Contrôle post-Wakashio : des traces d’hydrocarbures détectées dans le lagon et dans les sédiments

Il y a un peu plus d’un an, une marée noire a frappé le sud-est du pays. Depuis, le ministère de l’Environnement a mis en place une surveillance permanente sur neuf sites, de La Cambuse à Vieux-Grand-Port. Des traces d’hydrocarbure sont toujours présentes dans les sédiments. Même si la marée noire est derrière nous, ses traces sont toujours là, tapies dans les profondeurs du lagon.

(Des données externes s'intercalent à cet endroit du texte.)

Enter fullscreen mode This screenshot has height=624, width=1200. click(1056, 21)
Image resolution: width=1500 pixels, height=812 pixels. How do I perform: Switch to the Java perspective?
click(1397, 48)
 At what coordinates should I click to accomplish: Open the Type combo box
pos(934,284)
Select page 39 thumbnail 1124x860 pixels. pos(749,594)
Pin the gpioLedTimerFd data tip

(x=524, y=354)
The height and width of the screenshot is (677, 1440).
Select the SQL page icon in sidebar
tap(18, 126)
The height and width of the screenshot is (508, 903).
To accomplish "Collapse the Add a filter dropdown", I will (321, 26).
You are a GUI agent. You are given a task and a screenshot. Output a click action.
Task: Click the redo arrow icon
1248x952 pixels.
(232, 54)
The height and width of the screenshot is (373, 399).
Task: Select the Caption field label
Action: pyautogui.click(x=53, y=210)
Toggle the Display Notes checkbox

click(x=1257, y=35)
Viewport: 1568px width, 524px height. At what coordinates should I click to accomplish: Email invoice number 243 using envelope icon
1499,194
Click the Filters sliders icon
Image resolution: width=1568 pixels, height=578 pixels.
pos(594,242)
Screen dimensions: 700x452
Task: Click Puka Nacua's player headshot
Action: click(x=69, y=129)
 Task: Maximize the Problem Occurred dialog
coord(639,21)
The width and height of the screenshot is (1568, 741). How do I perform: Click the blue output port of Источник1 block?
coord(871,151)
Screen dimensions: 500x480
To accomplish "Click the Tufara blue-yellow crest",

En sus de ces neuf sites, des échantillons sont régulièrement collectés en-dehors du lagon sur six sites, de Blue-Bay à Mahébourg. Aucune trace d’huile et de graisse n’a été détectée jusqu’à présent, selon le ministère de l’Environnement. À travers ces contrôles, les scientifiques cherchent des traces de total hydrocarbon, de polycyclic aromatic hydrocarbons et de métaux lourds. Sur cinq échantillons collectés à Pointe-d’Esny en avril 2021, seul un contenait des traces de total hydrocarbon (45 mg/l).

Un échantillon de 36 poissons a été collecté de mai à juillet 2021 et aucune trace de ces produits n’a été détectée. Cependant, la pêche est toujours interdite de Pointe-Canon à Vieux-Grand-Port. Car il y a des traces d’hydrocarbures dans les sédiments prélevés dans cette région. Les paramètres examinés sont : dissolved oxygen, le pH, la salinité et la présence d’huile et de fioul. Les normes utilisées sont celles des Coastal Water Quality Guidelines (CWQG, 1999).

Quantilab Ltd a analysé 135 échantillons de poissons pris au large du sud-est en mars et aucune trace de produit chimique n’a été détectée.